Today, many technological devices exist which are built on the principles of quantum mechanics. These are mainly based on the concept of energy quantization and include the laser and the transistor. Currently there is an active quest in developing novel quantum technologies which harness the more elusive features of quantum theory such as coherent superposition and entanglement. While there are still numerous open questions concerning the nature of future quantum devices, they will rely on systems that are out of equilibrium and couple to their  surrounding environment. Therefore, a thorough understanding of open quantum systems driven
far from equilibrium is paramount for the development of devices based on quantum technology.

The emerging field of quantum thermodynamics investigates concepts such as heat, work, and temperature in the quantum regime, with a focus on determining fundamental limitations on physically allowed processes. This theory therefore provides an ideal framework for addressing the capabilities of open quantum systems. While quantum theory follows a different set of rules than classical theories, it is often a non-trivial task to determine if a quantum device is able to outperform an analogous classical device, i.e., exhibits a quantum advantage. A promising route to determining such an advantage is provided by the investigation of fluctuations. Quantum fluctuations behave fundamentally different from their classical counterparts and are still far from
being fully understood. Their implications are tightly connected to the measurement process, implying a close interrelation with the established fields of quantum sensing and information thermodynamics.

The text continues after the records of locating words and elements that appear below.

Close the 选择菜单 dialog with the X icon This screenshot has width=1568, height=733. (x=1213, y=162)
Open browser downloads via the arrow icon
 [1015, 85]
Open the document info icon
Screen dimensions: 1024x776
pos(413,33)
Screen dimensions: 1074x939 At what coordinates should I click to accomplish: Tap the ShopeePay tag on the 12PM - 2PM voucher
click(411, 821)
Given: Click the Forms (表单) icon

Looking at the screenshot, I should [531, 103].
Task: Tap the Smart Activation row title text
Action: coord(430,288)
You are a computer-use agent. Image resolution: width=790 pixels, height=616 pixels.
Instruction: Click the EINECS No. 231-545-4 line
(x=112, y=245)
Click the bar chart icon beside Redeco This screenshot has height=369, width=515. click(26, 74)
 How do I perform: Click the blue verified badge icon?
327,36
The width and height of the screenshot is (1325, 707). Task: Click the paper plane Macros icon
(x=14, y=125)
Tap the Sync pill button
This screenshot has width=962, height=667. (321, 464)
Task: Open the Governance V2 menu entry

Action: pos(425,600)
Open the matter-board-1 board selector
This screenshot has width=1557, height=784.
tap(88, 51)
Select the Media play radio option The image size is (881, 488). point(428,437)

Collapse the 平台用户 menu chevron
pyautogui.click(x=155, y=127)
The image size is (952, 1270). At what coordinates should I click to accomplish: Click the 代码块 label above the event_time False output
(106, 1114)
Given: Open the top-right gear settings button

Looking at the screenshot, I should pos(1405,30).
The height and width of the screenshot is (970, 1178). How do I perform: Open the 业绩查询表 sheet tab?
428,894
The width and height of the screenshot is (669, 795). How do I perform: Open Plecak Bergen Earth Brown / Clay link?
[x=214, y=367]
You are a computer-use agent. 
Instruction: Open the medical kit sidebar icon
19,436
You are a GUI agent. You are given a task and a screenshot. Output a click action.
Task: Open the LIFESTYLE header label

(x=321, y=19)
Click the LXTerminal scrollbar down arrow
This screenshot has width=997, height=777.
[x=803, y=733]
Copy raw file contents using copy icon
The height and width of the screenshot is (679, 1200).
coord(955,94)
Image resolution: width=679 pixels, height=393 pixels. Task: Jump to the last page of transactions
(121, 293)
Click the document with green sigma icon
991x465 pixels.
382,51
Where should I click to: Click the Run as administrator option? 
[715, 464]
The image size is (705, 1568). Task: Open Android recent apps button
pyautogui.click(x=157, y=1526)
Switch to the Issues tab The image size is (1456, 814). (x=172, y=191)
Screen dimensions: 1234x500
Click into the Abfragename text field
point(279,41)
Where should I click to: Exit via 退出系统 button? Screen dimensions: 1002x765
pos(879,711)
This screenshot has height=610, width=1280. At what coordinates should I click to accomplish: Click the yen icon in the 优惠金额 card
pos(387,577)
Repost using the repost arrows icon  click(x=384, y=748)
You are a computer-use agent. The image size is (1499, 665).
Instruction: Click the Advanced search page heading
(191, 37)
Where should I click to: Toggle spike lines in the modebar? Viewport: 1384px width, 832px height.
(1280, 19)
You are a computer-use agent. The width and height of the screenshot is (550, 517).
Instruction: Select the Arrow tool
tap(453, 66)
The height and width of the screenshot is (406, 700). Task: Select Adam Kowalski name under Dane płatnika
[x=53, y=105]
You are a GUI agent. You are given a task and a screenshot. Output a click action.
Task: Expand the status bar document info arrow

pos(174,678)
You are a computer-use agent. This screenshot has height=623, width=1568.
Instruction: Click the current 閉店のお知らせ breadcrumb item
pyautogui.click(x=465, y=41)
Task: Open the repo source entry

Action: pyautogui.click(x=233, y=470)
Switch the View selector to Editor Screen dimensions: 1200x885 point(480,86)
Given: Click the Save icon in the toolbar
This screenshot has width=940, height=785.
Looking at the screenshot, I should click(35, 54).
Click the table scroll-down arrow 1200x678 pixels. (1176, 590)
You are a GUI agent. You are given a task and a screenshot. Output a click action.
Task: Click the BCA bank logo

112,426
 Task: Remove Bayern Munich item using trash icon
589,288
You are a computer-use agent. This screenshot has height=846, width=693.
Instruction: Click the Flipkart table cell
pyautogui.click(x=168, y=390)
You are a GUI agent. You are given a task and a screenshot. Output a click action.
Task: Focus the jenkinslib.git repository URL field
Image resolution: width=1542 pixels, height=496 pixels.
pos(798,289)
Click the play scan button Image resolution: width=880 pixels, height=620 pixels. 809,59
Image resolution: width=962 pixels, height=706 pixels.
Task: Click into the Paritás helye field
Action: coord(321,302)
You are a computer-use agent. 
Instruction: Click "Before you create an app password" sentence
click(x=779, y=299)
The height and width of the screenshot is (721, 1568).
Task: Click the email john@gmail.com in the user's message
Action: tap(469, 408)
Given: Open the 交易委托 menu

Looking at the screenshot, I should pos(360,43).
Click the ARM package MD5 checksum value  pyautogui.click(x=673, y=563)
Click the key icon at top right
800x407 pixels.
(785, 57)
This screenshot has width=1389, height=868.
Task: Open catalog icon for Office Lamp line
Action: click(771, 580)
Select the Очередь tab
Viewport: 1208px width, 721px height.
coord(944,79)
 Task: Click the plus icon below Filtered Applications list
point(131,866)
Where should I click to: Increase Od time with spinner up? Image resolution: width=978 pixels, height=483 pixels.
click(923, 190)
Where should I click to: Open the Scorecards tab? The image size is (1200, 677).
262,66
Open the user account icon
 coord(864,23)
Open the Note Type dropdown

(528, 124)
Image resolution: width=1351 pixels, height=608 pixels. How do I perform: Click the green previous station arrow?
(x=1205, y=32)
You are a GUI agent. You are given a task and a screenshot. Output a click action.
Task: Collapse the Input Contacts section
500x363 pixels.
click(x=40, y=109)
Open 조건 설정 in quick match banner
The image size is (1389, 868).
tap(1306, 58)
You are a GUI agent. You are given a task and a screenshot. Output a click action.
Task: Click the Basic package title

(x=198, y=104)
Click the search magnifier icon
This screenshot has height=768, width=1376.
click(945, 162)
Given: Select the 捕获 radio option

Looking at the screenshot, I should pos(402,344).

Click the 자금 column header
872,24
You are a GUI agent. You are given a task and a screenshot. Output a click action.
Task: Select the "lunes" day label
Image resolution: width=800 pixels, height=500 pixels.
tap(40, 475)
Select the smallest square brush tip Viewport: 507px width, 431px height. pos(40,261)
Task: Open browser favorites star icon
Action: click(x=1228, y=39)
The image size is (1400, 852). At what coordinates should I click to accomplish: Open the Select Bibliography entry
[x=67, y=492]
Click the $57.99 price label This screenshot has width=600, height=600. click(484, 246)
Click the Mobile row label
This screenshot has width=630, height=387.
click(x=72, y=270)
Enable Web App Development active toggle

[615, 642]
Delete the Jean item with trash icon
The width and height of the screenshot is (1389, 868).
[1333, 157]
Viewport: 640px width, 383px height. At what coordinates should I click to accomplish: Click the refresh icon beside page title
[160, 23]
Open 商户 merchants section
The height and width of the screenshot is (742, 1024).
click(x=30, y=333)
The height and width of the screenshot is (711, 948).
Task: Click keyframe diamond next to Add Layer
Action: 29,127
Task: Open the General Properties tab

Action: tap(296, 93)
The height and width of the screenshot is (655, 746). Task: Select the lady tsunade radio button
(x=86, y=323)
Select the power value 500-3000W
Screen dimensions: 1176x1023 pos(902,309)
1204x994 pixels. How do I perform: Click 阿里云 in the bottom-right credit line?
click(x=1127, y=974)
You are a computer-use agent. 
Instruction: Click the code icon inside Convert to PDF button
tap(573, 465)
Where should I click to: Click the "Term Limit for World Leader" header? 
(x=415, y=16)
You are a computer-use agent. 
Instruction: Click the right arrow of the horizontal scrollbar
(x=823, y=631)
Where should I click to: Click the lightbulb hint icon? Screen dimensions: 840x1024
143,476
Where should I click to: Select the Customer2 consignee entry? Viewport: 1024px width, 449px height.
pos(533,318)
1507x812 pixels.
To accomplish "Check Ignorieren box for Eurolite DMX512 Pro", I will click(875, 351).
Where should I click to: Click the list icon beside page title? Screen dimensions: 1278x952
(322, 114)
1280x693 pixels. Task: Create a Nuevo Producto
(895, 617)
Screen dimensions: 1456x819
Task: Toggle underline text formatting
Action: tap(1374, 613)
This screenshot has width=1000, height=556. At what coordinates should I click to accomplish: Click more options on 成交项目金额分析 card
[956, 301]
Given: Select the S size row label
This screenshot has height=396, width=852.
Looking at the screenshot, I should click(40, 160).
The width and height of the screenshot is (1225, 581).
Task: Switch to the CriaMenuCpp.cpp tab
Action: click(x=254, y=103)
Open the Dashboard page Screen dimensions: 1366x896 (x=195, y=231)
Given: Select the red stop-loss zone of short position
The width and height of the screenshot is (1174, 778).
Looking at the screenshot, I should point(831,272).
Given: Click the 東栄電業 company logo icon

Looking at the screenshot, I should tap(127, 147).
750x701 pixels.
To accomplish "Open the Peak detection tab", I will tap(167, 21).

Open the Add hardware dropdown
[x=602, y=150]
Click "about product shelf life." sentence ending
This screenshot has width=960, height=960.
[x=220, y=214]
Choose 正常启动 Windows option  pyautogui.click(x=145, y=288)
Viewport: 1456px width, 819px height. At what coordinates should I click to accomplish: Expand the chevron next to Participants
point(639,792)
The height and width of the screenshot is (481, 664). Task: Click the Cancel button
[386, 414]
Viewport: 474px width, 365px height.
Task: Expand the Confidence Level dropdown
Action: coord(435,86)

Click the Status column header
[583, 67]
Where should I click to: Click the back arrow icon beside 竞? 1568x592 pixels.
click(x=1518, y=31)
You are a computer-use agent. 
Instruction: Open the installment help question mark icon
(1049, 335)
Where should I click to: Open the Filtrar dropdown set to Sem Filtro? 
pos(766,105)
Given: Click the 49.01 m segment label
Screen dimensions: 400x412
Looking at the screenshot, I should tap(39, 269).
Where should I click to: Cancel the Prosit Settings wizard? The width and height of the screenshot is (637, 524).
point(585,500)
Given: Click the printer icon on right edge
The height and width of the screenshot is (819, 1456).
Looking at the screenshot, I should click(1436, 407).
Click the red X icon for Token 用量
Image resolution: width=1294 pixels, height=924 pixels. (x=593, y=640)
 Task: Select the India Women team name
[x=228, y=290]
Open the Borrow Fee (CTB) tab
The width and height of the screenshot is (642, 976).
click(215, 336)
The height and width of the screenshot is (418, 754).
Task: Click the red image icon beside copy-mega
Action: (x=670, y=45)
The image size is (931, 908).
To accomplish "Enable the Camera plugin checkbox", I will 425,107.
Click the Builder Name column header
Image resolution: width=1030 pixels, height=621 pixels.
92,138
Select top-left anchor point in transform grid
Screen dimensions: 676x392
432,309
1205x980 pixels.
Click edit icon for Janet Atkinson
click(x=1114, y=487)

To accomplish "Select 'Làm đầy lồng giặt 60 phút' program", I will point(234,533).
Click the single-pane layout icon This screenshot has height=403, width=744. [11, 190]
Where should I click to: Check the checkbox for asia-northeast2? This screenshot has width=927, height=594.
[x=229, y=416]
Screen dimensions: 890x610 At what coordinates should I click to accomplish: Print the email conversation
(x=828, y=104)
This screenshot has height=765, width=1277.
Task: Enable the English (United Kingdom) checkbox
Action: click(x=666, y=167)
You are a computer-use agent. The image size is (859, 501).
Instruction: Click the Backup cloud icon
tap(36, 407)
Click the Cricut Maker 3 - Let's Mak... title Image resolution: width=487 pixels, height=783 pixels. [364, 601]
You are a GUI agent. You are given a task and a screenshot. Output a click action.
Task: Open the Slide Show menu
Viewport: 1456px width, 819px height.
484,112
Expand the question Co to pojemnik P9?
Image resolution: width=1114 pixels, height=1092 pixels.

This project constitutes a unifying investigation of fluctuations, sensing, and information; concepts which have so far mostly been studied independently. The long-term goals of this project are twofold: The first objective is to expand our understanding of the tasks that can be performed by out-of-equilibrium open quantum systems, including the potential provided by quantum features such as superposition and entanglement. The second objective is to develop novel technologies in the fields of quantum thermodynamics and quantum metrology. To this end, the project is focused on thermodynamic processes, such as the conversion of heat into electrical work and the estimation of low temperatures. The research will rely on well established methods, such as Markovian quantum master equations, methods which I (co-)developed, such as the Keldysh quasi- probability distribution, as well as methods that will be developed during the project.

In addition to a unified understanding of the role of fluctuations, sensing, and information in quantum thermodynamics, a number of results going well beyond the state of the art are expected to emerge from the project. These include advances in understanding fundamental properties of quantum devices. For example I intend to clarify the role of the particle-wave duality in quantum thermal machines. Furthermore, a number of practical tools for both theorists and experimentalists will be developed including tests to certify non-classical behavior, as well as theories such as a novel input-output theory based on Keldysh path integrals. A particular focus of the project lies on bridging the gap between theory and experiment with examples being the certification of non-classical fluctuations, as well as the implementation of low-temperature thermometry schemes that are only limited by fundamental constraints. With these results, the project is expected to have a deep impact on topics ranging from the description of driven-dissipative systems to the state of the art in thermometry measurements.